OSA is a malignant spindle-cell tumour characterized by direct formation of bone or osteoid tissue by tumour cells. OSA is an aggressive tumour with a locally invasive behaviour and a high rate of metastasis Common locations for OSA include the distal radius, proximal humerus, distal femur, proximal tibia, distal tibia, proximal femur. Multicentric OSA is rare (< 10% of cases). Pulmonary metastases are present in more than 90% of the patients at time of initial diagnosis. The prognosis for dogs with OSA without therapy is poor, less than 5% will survive longer than one year after diagnosis.
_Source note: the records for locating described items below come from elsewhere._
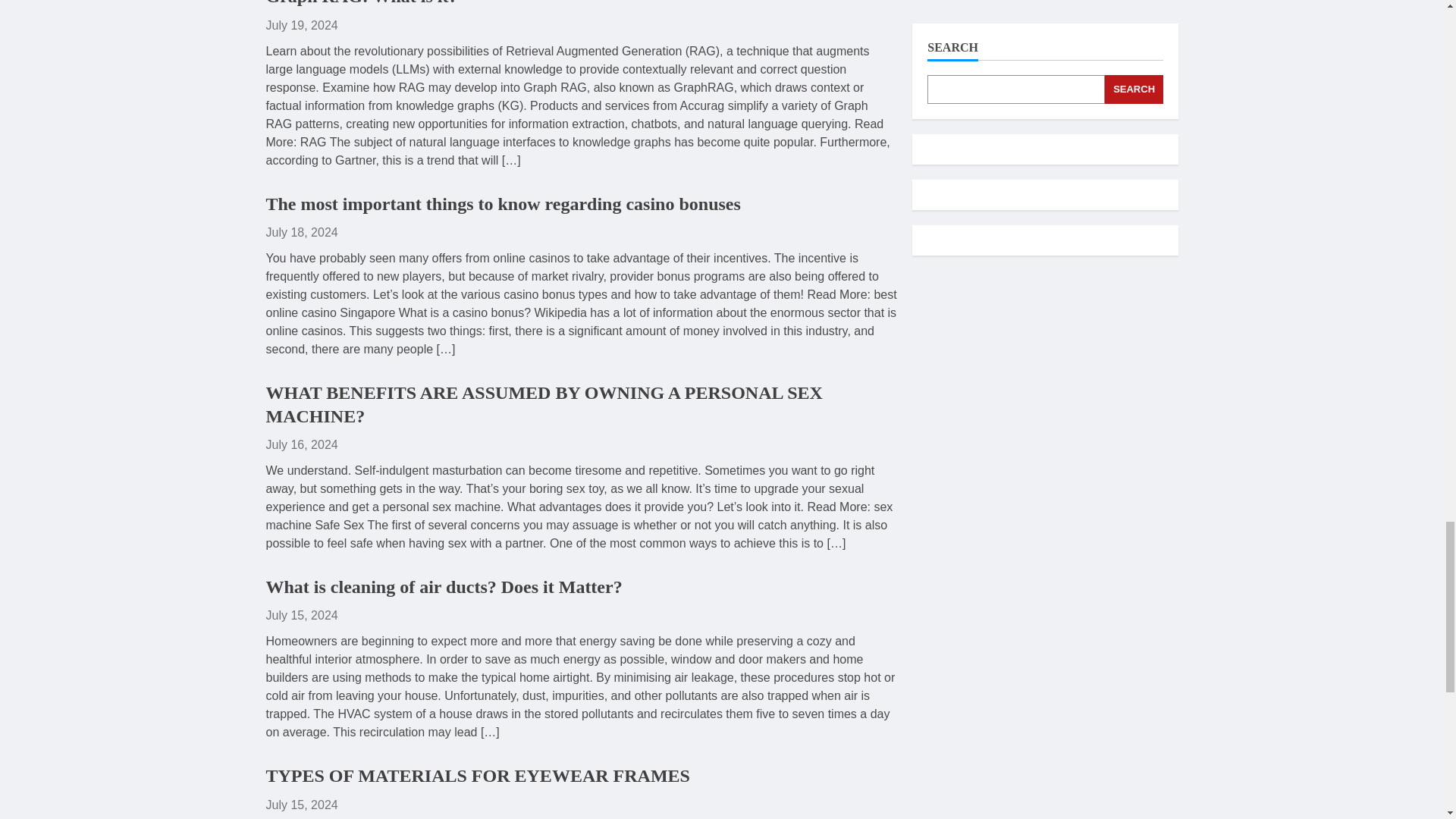
What is cleaning of air ducts? Does it Matter? (442, 587)
Graph RAG: What is it? (360, 2)
The most important things to know regarding casino bonuses (501, 203)
TYPES OF MATERIALS FOR EYEWEAR FRAMES (476, 775)
WHAT BENEFITS ARE ASSUMED BY OWNING A PERSONAL SEX MACHINE? (543, 404)
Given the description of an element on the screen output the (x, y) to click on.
History, Clinical Signs, and Differential Diagnosis
|Figure 1. Osteosarcoma in distal radio.|
Dogs with OSA are often presented with an acute or chronic lameness and a visible swelling at the affected site. Muscle atrophy, a history of progressively decreased weight bearing, and pathologic fractures may be present. Differential diagnoses include other primary bone tumours (fibrosarcoma, chondrosarcoma, etc.), bone cysts and bacterial or fungal osteomyelitis in some endemic regions.
The diagnosis of a bone tumour is easily obtained by regional radiography. Macroscopic pulmonary metastases (> 5 mm) are evident in 10% of cases at initial radiographic examination. The definite diagnosis is obtained by bone biopsy and histologic examination, but the procedure is not indicated in patients which strives limb sparing treatment.
Scintigraphy may be used to diagnose metastatic OSA. CT- and MRI-scans can be performed in some cases to estimate the extent of bony and surrounding soft tissue involvement.
Editor note: the following two paragraphs were copied from the original pdf but in many cases appear to be missing some text leaving it questionable.
Surgical treatment of osteosarcoma by amputation is palliative and increases relief, thereby delaying euthanasia. Amputation usually eliminates the primary tumor with little to no reduction in mobility and quality of life for the dog. In two studies in Europe, dogs learned to walk well on three legs within a month. In one study survival of 65 dogs treated with amputation was 126 days; only 10.7% of dogs were euthanised after surgery. Surgery of any type is only palliative, and dogs with appendicular should be given chemotherapy.
This procedure may be appropriate for dogs that are poor candidates for amputation (with other orthopedic or neurologic problems) or for dogs whose owners refuse amputation. During limb-sparing surgery, a cortical bone graft is used to replace the excised tumor, and arthrodesis of the nearby joint is usually performed. The best results are obtained by radial lesions or lesions of the ulna. It is possible to perform limb salvage for proximoscapular lesions, but function is poor, and the rate of postoperative complications is high.
Limb salvage is not an option for large lesions that involve more than 50% of the tumor that invade adjacent soft tissue. Some disadvantage of limb-sparing procedures is allografts from normal donors (usually dogs euthanized for another disease). Paste tumor has been used as an autograft for dogs with distal radial osteosarcoma. Low infection rates were similar to those from the use of an allograft.
Some surgeons use surgical metallic 'spacers' attached to the surgical scalpel space where the tumor is excised.